Arvo Antonovich Mets (Арво Антонович Метс; 29 April 1937 – 1997) was an Estonian-born Russian poet. He is regarded as a master of Russian free verse. He also translated works of Estonian poets into Russian.

== Biography ==
Arvo Mets was born in Tallinn to an Estonian Orthodox father and a Lutheran mother. Although neither of his parents spoke Russian, he could learn the language on his own. He was educated at the Leningrad Library Institute and later at the Maxim Gorky Literature Institute in Moscow. He lived mostly in Moscow where he edited a few literary magazines. From 1975 to 1991 he worked as an editor for the “New world” magazine (rus. “Новый мир”). Arvo Mets organised poetry reading in the “Taganka” literary club (rus. “На Таганке”).
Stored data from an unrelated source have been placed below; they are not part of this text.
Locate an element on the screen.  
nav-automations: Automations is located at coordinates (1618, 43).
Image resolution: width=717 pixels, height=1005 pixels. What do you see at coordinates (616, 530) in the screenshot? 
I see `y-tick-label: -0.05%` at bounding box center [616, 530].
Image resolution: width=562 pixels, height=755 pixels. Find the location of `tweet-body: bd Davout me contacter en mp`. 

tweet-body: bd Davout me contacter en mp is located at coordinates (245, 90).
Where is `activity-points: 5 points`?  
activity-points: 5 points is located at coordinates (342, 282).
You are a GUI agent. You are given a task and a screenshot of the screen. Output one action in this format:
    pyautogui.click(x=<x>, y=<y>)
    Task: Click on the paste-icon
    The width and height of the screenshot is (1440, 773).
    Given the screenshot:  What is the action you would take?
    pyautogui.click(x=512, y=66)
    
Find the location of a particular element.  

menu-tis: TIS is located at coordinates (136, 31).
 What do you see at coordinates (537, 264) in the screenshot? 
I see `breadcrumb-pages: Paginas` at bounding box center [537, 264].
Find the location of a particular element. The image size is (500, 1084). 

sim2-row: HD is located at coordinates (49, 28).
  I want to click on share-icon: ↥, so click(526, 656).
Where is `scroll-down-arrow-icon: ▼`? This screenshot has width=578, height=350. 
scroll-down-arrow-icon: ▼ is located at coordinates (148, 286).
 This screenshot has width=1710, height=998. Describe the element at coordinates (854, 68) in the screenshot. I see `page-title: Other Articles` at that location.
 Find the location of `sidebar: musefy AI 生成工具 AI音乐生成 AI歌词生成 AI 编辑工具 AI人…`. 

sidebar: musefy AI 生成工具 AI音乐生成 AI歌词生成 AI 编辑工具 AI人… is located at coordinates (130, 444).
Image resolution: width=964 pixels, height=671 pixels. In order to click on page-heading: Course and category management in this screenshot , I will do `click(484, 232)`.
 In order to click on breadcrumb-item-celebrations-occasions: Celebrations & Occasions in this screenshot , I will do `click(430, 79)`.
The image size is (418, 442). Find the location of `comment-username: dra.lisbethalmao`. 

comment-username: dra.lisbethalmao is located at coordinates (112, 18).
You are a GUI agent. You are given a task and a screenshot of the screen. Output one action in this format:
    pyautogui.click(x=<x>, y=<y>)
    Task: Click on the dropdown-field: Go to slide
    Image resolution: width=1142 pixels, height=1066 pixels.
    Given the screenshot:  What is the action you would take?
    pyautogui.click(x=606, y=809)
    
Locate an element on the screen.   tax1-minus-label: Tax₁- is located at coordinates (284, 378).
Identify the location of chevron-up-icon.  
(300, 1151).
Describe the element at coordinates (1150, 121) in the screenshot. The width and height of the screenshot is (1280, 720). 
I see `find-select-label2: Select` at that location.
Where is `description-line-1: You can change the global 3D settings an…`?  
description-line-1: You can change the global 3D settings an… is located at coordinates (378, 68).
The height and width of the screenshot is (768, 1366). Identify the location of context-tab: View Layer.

During his lifetime he published four collections of his poems. The book of his selected poems appeared posthumously, in 2006. His works also appeared in the best Russian literary magazines. A number of his poems have been translated into English, Dutch, Hindi, Serbian and other languages.

His complete poems appeared in 2021 in Swedish translation by Alan Asaid: Tallinns stenar. Samlade dikter 1962–1996 (Bokförlaget Faethon).

== A Sample Poem by Arvo Mets ==
Resemblance

Young girls

resemble in looks

the sky,

the wind,

the clouds above.

Later these girls make

devoted wives

whose faces remind us

of houses,

furniture,

carrier bags.

Still, their daughters

resemble in looks

the sky,

the wind

and streamlets in spring.

(translated by Anatoly Kudryavitsky)

== Books ==
- “Swans above Chelny” (an anthology of poems by the members of the “Orpheus” writers group from Naberezhnye Chelny), Moscow, Proceedings Publishers, 1981 (79 pages).
- “Stones of Tallinn”, Moscow, Proceedings Publishers, 1989
- “Annual Rings”, Moscow, Author Publishers, 1992
- “Poems”, Moscow, The State Museum of V. Sidur, 1995
- “In the Forests of Autumn”, Moscow, 2006, no publisher's name, series “Russian verse libre” (276 pages) [ISBN 9789189113572]
- Tallinns stenar (Swedish publisher's homepage)

== Texts in anthologies ==
- “X-Time”, Moscow, 1989
- “The Anthology of Russian Verse Libre”, Moscow, 1991
- "A Night in the Nabokov Hotel: 20 contemporary poets from Russia", Dedalus Press, Dublin, 2006.